The length of premium payments can be structured according to the owner’s preferences.  Interest rate volatility does not affect premium payments, which are calculated to be level until death.  Unlike other permanent life insurance products, however, GUL policies may not have any cash value.  Premiums may be lower than whole life insurance or other permanent insurance products, but they generally will be higher than term insurance.

 

  • Variable Universal Life Insurance (VUL)

In a Variable Universal Life (VUL) policy, the policy cash value can be invested in a wide variety of separate accounts, similar to mutual funds, and the choice of which of the available separate accounts to use is entirely up to the contract owner. VUL offers the policy owner the opportunity for higher earnings on the policy cash value, but also exposes them to the risk of a downturn in those separate accounts.

 

  • Indexed Universal Life Insurance (IUL)
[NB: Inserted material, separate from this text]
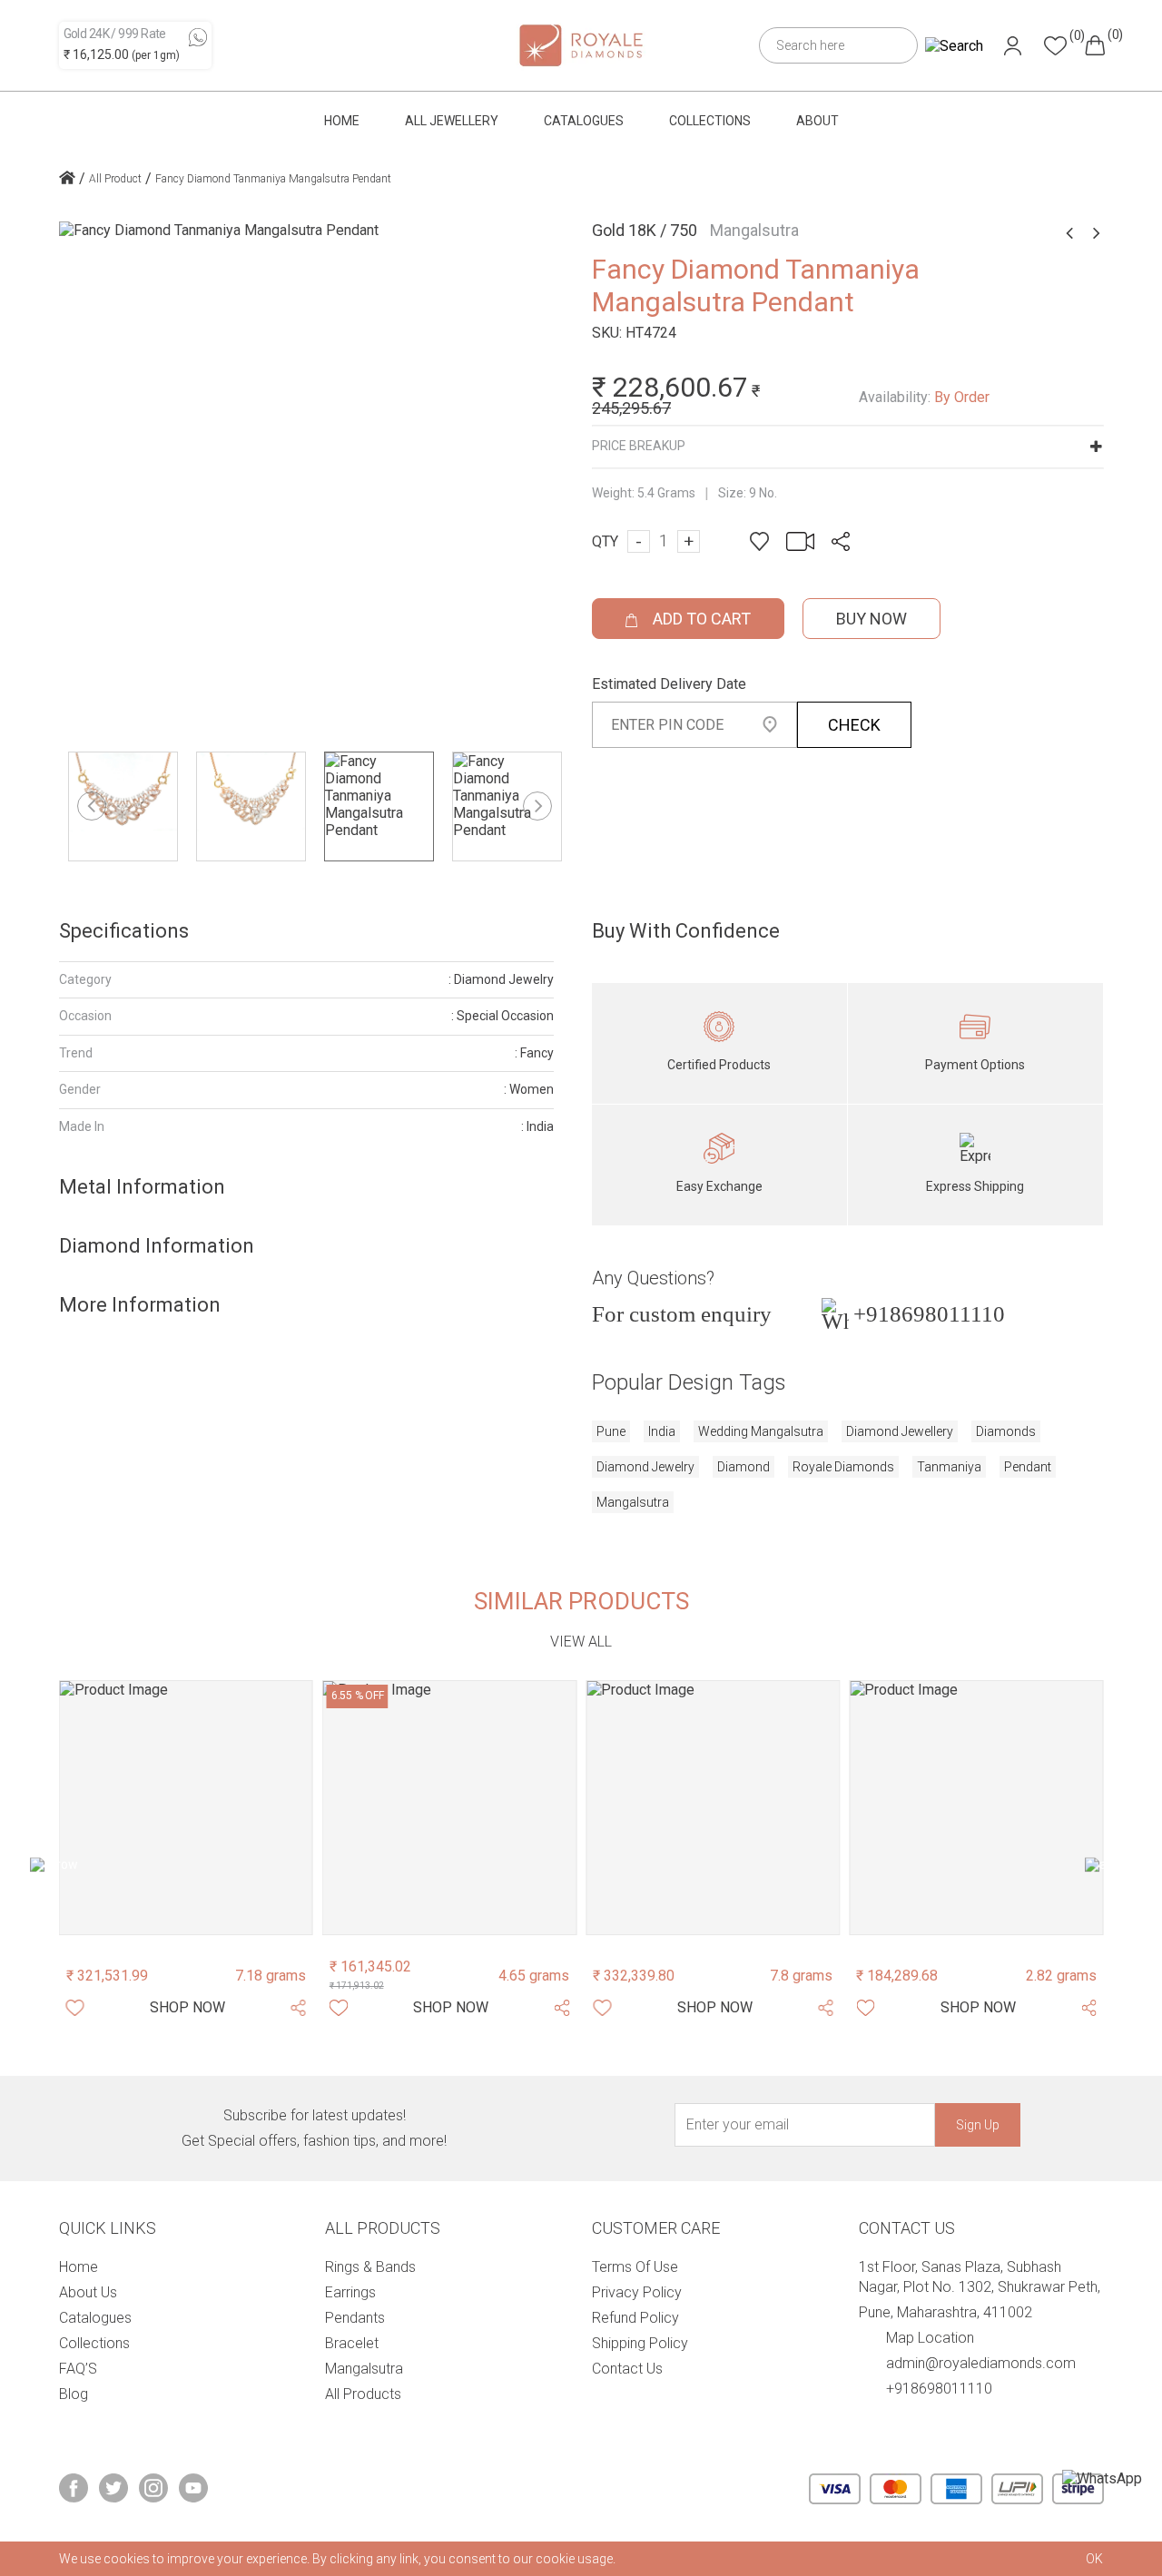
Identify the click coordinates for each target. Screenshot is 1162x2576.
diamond (743, 1467)
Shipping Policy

The most recent version of universal life is Indexed Universal Life (IUL). This product combines all of the same flexibilities of universal life with the ability to earn interest based on the movement of one or more stock market indices. While the policy earnings are tied to the performance of those indices, the policy values are not invested directly in the market.

Indexed universal life differs from variable universal life in that most indexed universal life policies protect against downside performance of the stock market indices by guaranteeing a minimum annual rate of return which is credited to the policy’s cash value. In return for the guarantee of little or no market downside risk, an indexed universal life policy also caps the maximum annual rate of return.